There are some differences in opinion compared to Mr. Mai.
First of all, what Mr. Mai said is correct; previously, stablecoins that were either supported by exchanges or cooperated with exchanges, apart from USDT and USDC, did not develop well. However, I personally feel that the main reason for the lack of development is due to acceptance.
From a compliance perspective, the compliance of USDT is somewhat worse than that of USDC, especially in terms of asset backing, where over 20% of the assets are highly volatile, including Bitcoin, and even current gold, as well as some opaque corporate bonds.

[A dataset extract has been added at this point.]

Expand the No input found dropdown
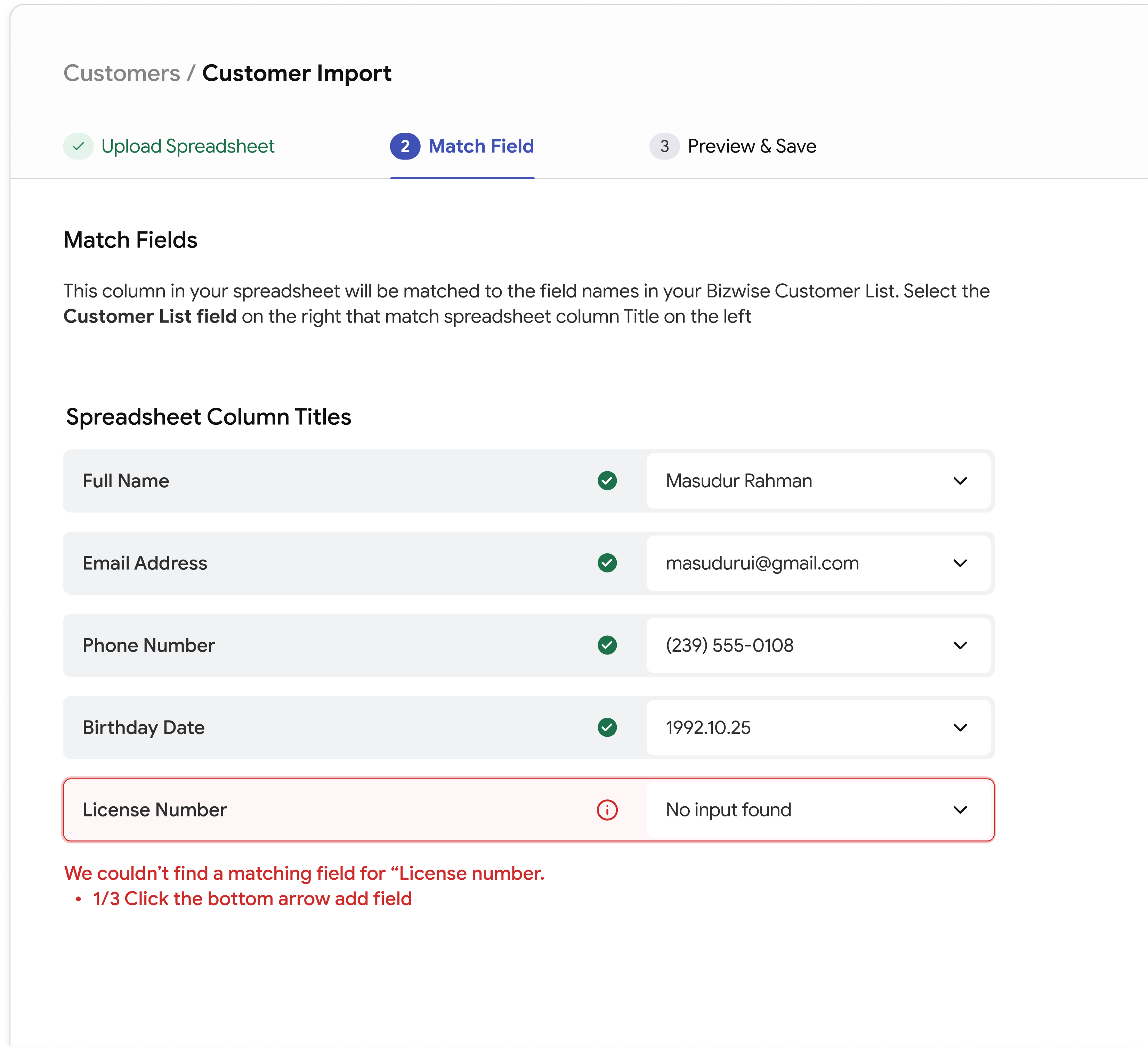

But this does not hinder USDT from still being the most usable stablecoin in Africa and Asia.
The main reason is the acceptance of the US dollar; in contrast, Europe and the US have stronger acceptance for USDC, better compliance, and looser currency controls, which is why USDC has better liquidity.
For Africa and Asia, USDT is essentially the US dollar; USDT does not pursue compliance, so it can replace local fiat currency in countries with currency controls or a demand for US dollar circulation.
In fact, relatively speaking, the application of stablecoins in the purely cryptocurrency sphere has been decreasing, as the assets that can be purchased in the cryptocurrency domain are very limited. Even when buying US stocks, the existing scale is far too small compared to that of Europe and the US.
Therefore, if the development of stablecoins relies solely on the promotion of cryptocurrencies, USDC might just be the ceiling.
But the reason I say I have a different opinion is because of the involvement of banks.
As I mentioned earlier, the main promotion of stablecoins is not cryptocurrencies, but stable acceptance; rather, the backing is not that important in some regions, because stable acceptance, in a sense, is indeed backing. In fact, Huiwang is a very good example; of course, if it is stable acceptance combined with quality backing, that would naturally be better.
The stablecoins issued by banks, such as deposit stablecoins from entities like JPMorgan.
Banks hold corporate accounts, cross-border settlements, payment networks, institutional clients, and real-world USD inflow and outflow channels. The USD stablecoins or deposit tokens issued by banks are inherently not meant for retail investors to trade, but are designed to enable businesses, institutions, brokerages, funds, and trading platforms to complete USD settlements on-chain.
The key point is that banks solve the hardest part of stablecoins, which is acceptance.
Even now, it is inconvenient for users to directly settle with stablecoins at banks, but if it is a stablecoin issued by a bank, it is different; the larger the multinational bank, the easier it is to perform acceptance across regions, so the logic of bank stablecoins inherently corresponds to US dollar liabilities within the banking system.
This is completely not a level of competition.
As I mentioned earlier, the focus of USDT is on the circulation of gray dollars, USDC is strong in regulatory compliance in the US and within the Coinbase ecosystem, while bank stablecoins excel in traditional financial accounts and institutional settlement networks.
Therefore, I do not believe that the future of stablecoins will be limited to only USDT and USDC. In the short term, USDT and USDC are indeed mainstream, but in the long term, bank stablecoins may gradually carve out their own fields in institutional settlement, cross-border payments, tokenized assets, on-chain funds, on-chain US stocks, and real-world asset settlement.
For example, BlackRock.
Moreover, the focus of stablecoins will not always be on retail investors; currently, there is no pressing need for businesses and institutions to use them exclusively.
For instance, if a multinational corporation needs to allocate USD between different countries, a fund needs to subscribe to tokenized US treasuries on-chain, a brokerage needs to handle 24-hour US stock and stablecoin settlements, or an exchange needs to facilitate USD inflow and outflow and on-chain asset clearing, the appeal of bank stablecoins will only grow stronger in these scenarios.
Because for institutions, the return from stablecoins is not the most important factor; rather, issues like funds not being able to enter or exit, redemption instability, and unclear compliance explanations are critical. This is also why the US is eagerly awaiting the passage of a clear bill; once stablecoins have comprehensive legal backing, I believe that not only banks but even large institutions will seize the opportunity to launch their own stablecoins.